Entries taken from a collection
☆ ☆ ☆ ☆ ☆ ☆ ☆
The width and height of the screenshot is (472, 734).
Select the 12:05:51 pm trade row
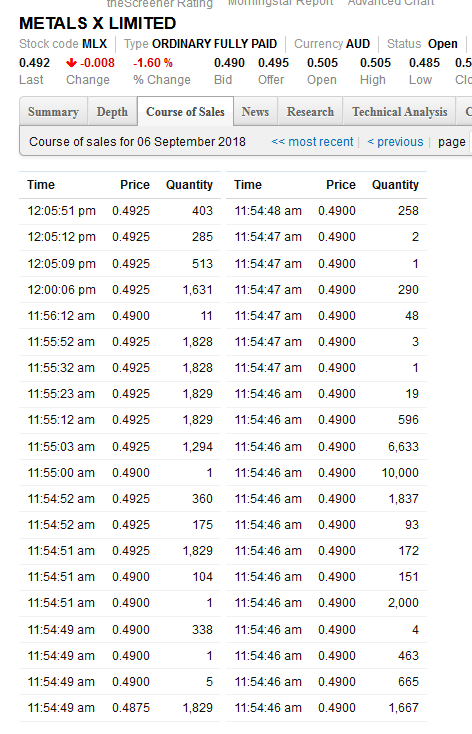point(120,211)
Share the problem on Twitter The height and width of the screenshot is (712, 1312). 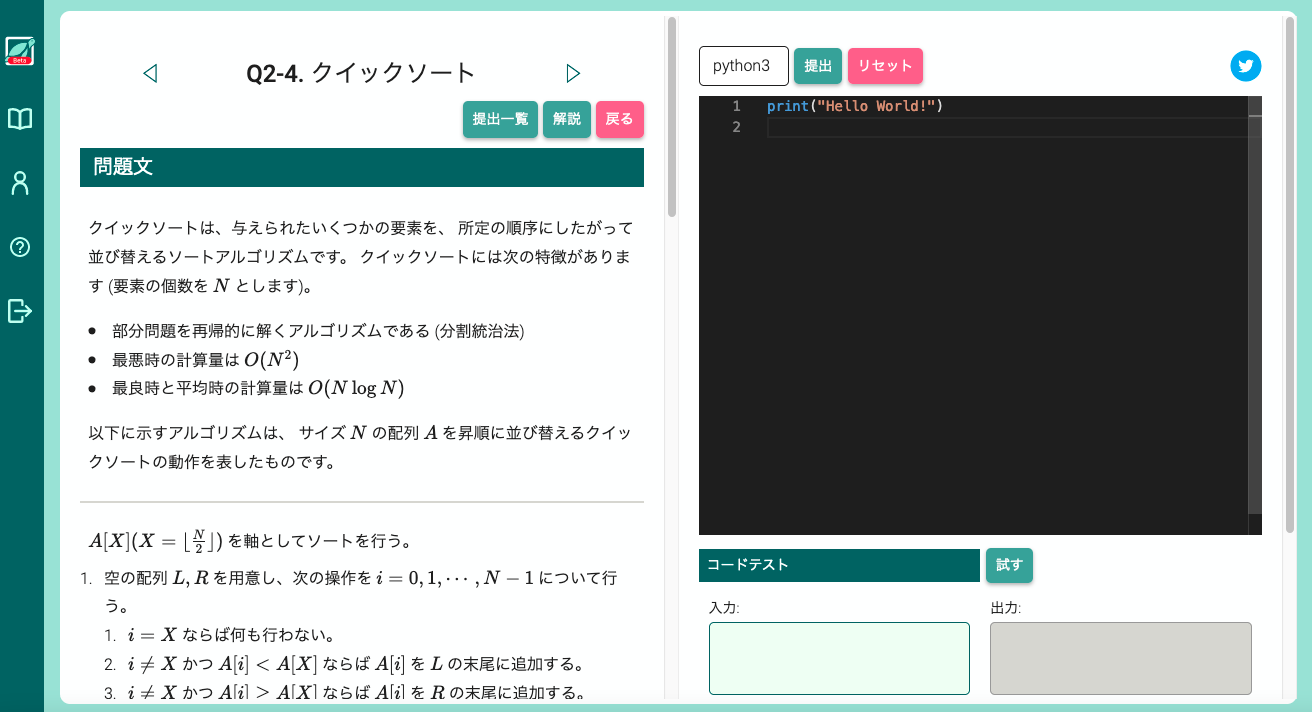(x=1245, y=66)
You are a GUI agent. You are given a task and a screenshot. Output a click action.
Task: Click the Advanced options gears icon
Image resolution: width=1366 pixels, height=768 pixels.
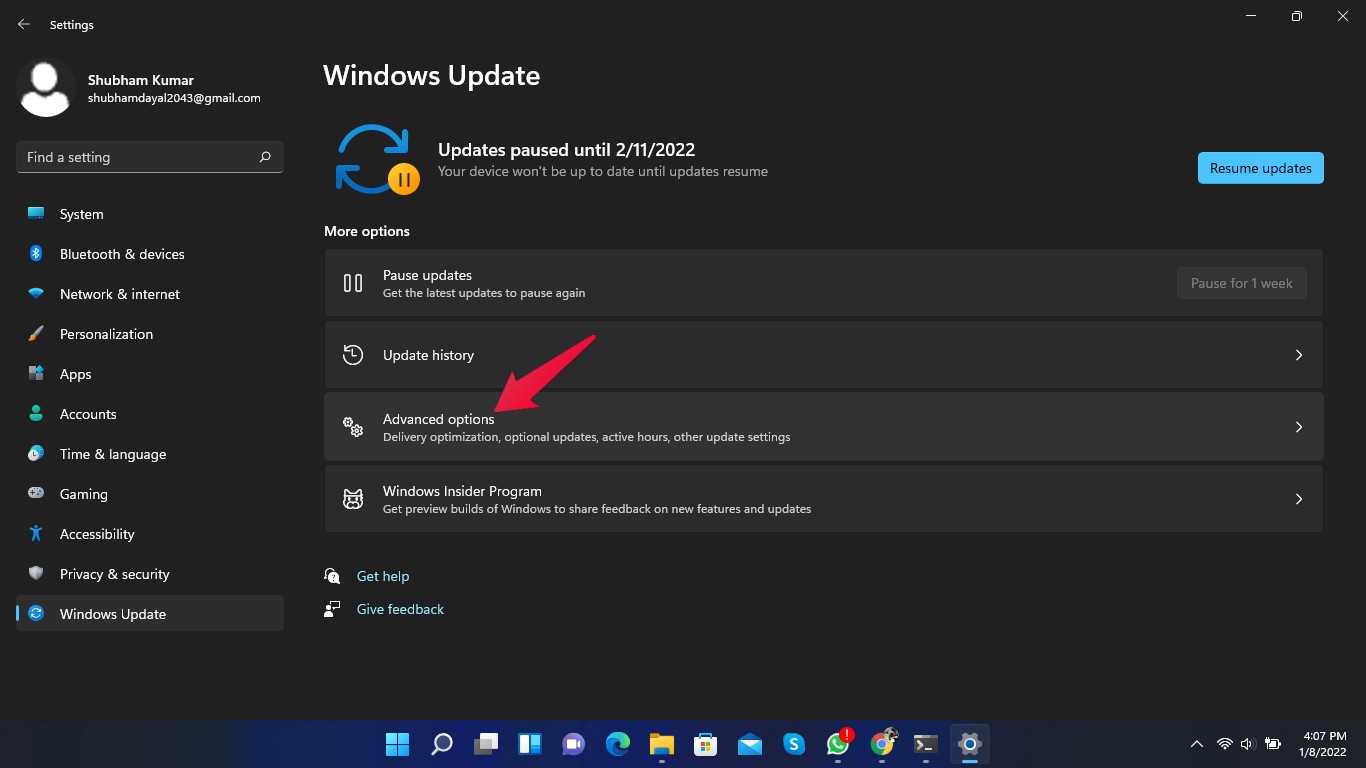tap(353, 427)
☆ ☆ ☆ ☆ ☆ ☆ ☆
### Problem
Rewrite the items between the line holding "You are a GUI" and the end of the items, inclusive, changing "gears icon" to "cog icon" and leaving everything else as it is. Omit the pictures from your answer.

### Answer below
You are a GUI agent. You are given a task and a screenshot. Output a click action.
Task: Click the Advanced options cog icon
Image resolution: width=1366 pixels, height=768 pixels.
tap(353, 427)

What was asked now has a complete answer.